Andy Andy - 1 month ago 16
Java Question

GAE Objectify massive? import

I need to import about 1,000,000 records into Datastore. What's more, I want to combine some of these records into a single one. Everything I've tried so far takes forever and isn't really fit to recover if the backend terminates the task halfway to restart it on another machine.

My first attempt was to query Datastore before every insert to add data to an existing matching record or insert a new one otherwise.

Crops local = // read from CSV
for (...)
{
Crops db = ObjectifyService.ofy().load().type(Crops.class).
id(local.country + "_" + local.cropType + "_" +
new Integer(local.year).toString()).now();

if (db == null)
{
db = local;
crops.put(composite, db);
}
else
{
// add additional data to db
}
ObjectifyService.ofy().save().entity(db).now();
}


The estimated time for this to finish was 13 hours.

So I tried to aggregate the data locally

Crops local = // read from CSV
HashMap<String, Crops> crops = ...
for (...)
{
String composite = local.country + "_" + local.cropType + "_" +
new Integer(local.year).toString();
Crops db = crops.get(composite);

if (db == null)
{
db = local;
crops.put(composite, db);
}
else
{
// add additional data to db
}
}
ObjectifyService.ofy().save().entities(crops.values()).now();


This lead to termination of the program due to the heap getting too big.

A variant that I got to work was to split the aggregated data into chunks of 1000 records for storing them.

Iterator<Crops> sit = crops.values().iterator();
List<Crops> list = new ArrayList<Crops>(1000);
i = 0;
while (sit.hasNext())
{
list.add(sit.next());
i++;
if (i >= 1000)
{
ObjectifyService.ofy().save().entities(list).now();
list.clear();
i = 0;
}
}
ObjectifyService.ofy().save().entities(list).now();


But the estimated time for this to finish is 80 hours.

The next thing that I want to try is to insert these chunks of 1000 in parallel instead of sequentially.

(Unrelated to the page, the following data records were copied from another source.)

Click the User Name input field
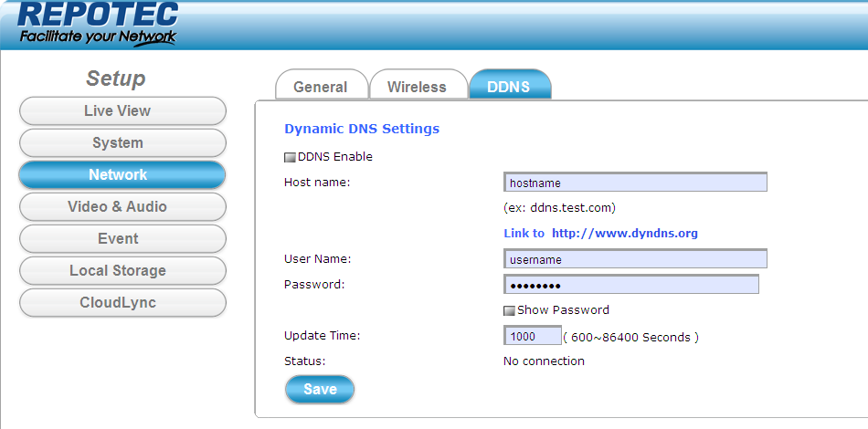This screenshot has width=868, height=429. [x=635, y=259]
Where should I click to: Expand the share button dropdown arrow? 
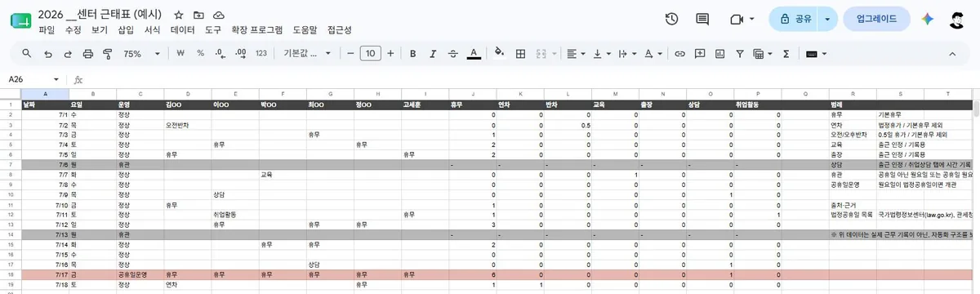click(828, 19)
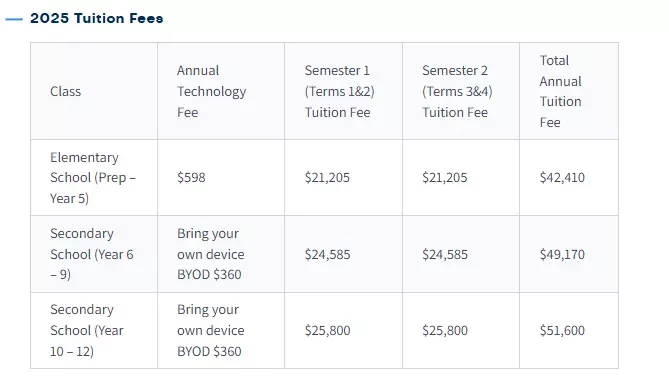This screenshot has width=669, height=389.
Task: Select the Semester 2 Tuition Fee header
Action: click(461, 91)
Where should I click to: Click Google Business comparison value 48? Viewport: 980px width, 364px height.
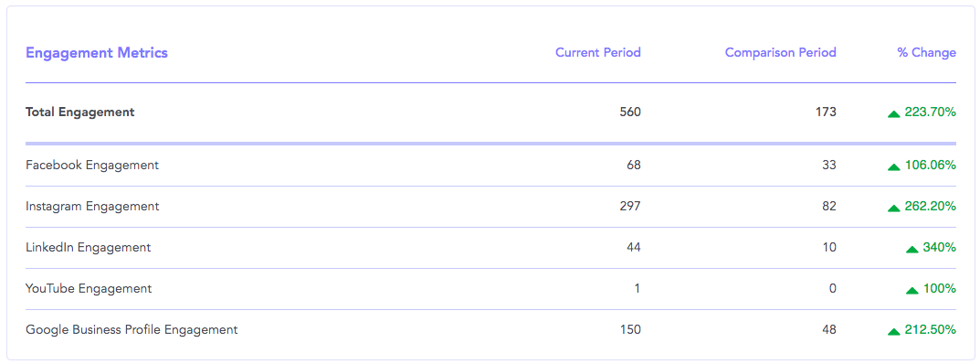click(x=829, y=329)
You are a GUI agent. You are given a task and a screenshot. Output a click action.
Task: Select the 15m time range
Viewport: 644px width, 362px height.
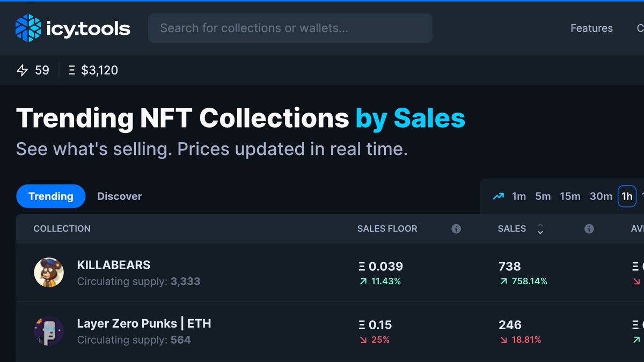coord(570,196)
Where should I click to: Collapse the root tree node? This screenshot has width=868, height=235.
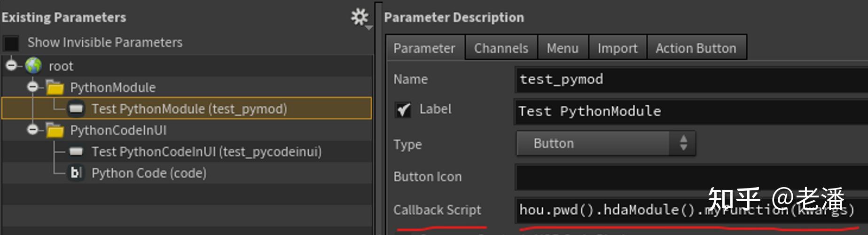pyautogui.click(x=11, y=66)
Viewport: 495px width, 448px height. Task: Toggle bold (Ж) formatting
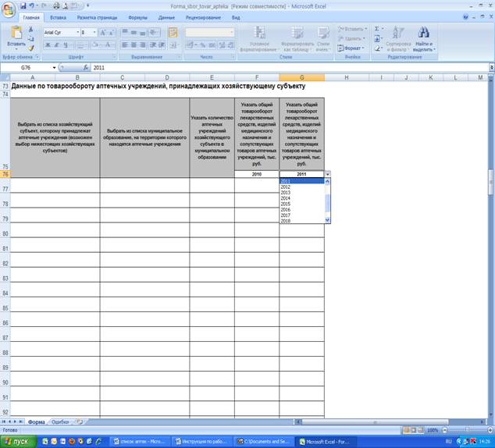click(48, 45)
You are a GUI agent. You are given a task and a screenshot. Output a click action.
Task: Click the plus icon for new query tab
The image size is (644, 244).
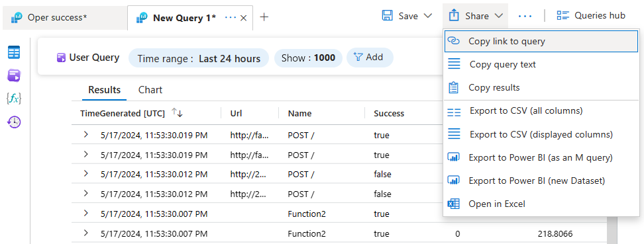pyautogui.click(x=264, y=17)
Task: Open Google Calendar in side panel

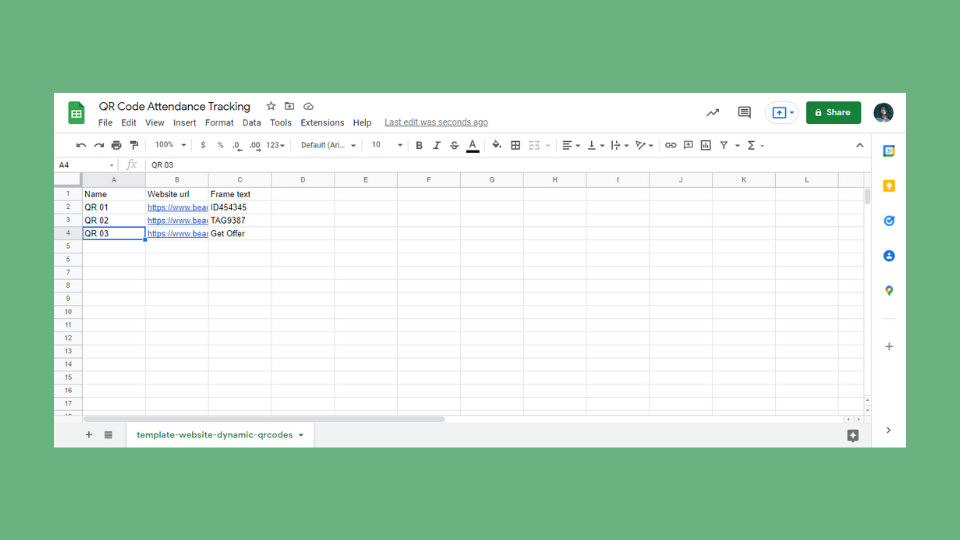Action: click(x=888, y=151)
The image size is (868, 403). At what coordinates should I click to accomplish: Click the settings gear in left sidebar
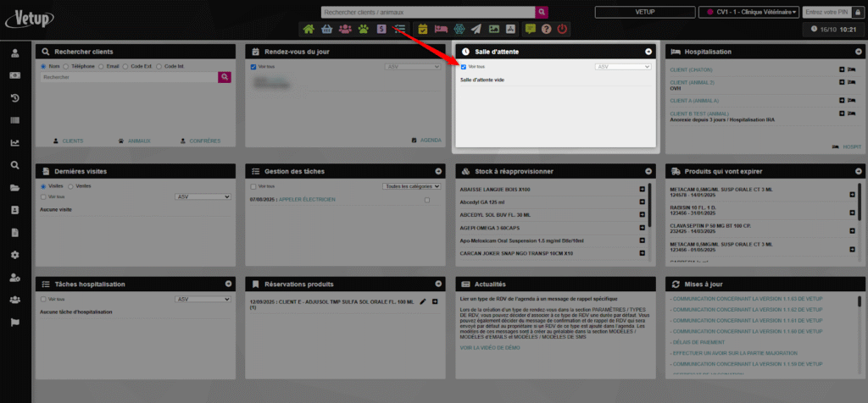tap(15, 255)
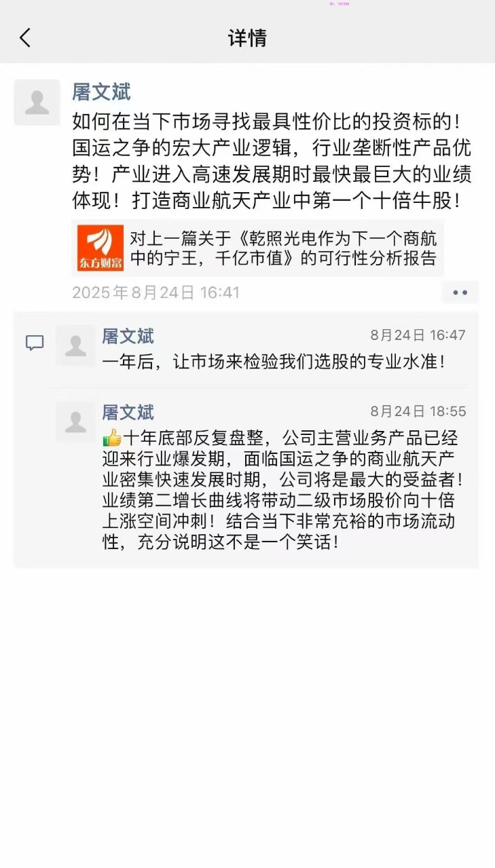
Task: Tap the post timestamp 2025年8月24日 16:41
Action: (x=155, y=293)
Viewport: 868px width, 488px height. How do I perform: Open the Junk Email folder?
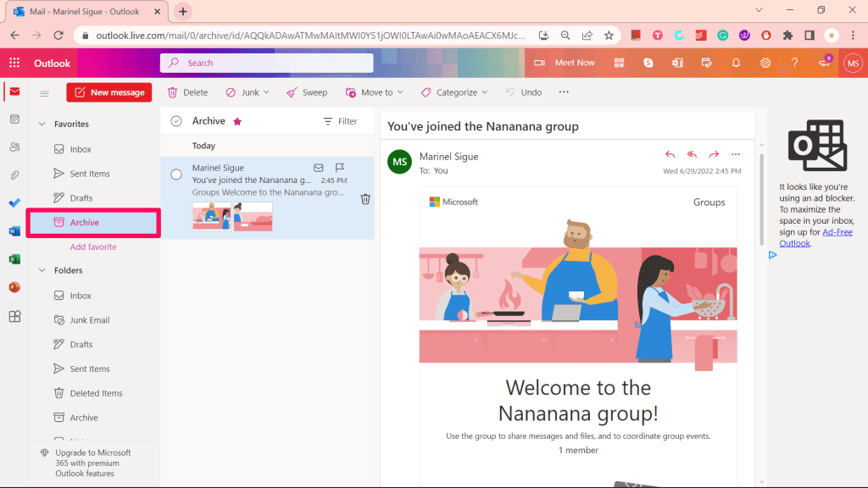(90, 320)
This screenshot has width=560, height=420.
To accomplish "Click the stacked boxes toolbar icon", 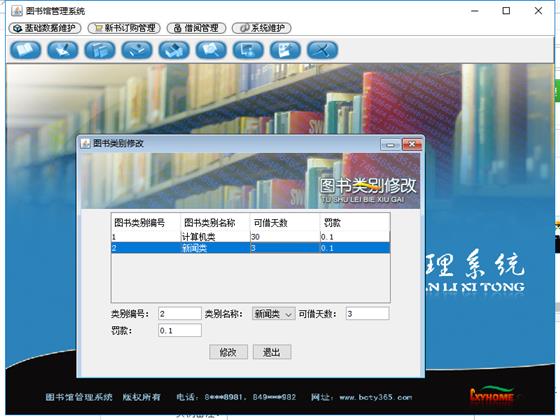I will pos(174,50).
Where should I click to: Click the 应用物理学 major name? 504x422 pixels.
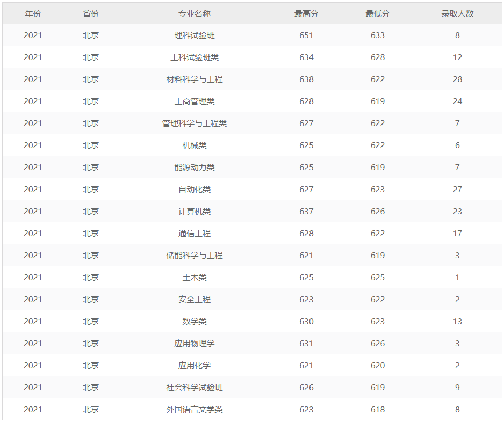tap(195, 344)
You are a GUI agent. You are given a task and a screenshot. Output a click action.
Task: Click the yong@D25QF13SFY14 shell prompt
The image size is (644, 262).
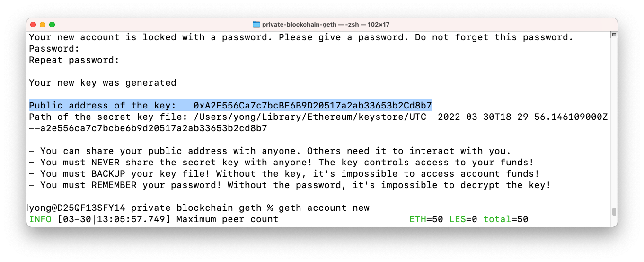[x=78, y=208]
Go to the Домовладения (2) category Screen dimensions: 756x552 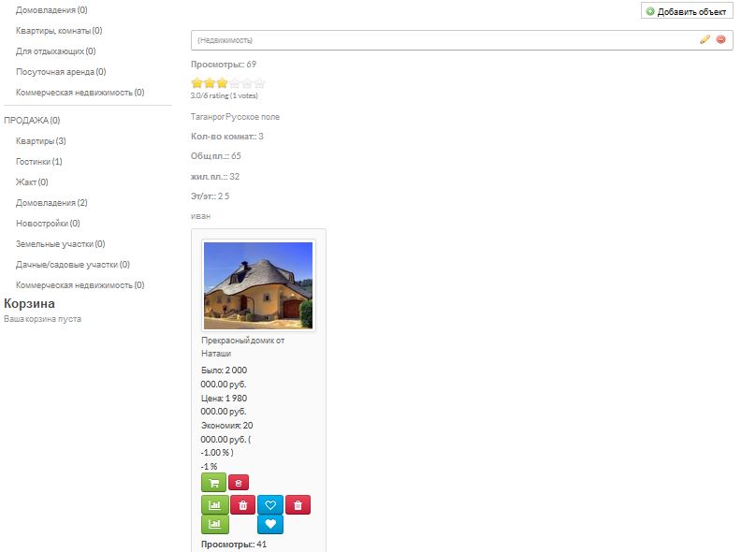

But before I waste many more hours on this I wanted to ask if I'm on the right path or I'm going about it all wrong. Maybe it's not possible to get such an import below 13 hours?

tl;dr



What's the fastest way of importing large datasets into Datastore?

Answer
  1. Take a look at MapReduce - it is specifically designed for massive jobs that can be split in smaller chunks.

  2. There is no need to check if an entity already exists, unless there is some data in this entity that will be lost if you overwrite it. If it can be safely overwritten, just insert your entities. This should cut your time in half or more.

  3. Batching database calls will significantly speed it up.

  4. I don't know what type local.year is, but if it is int, you can simply do:

    String composite = local.country + "_" + local.cropType + "_" + local.year;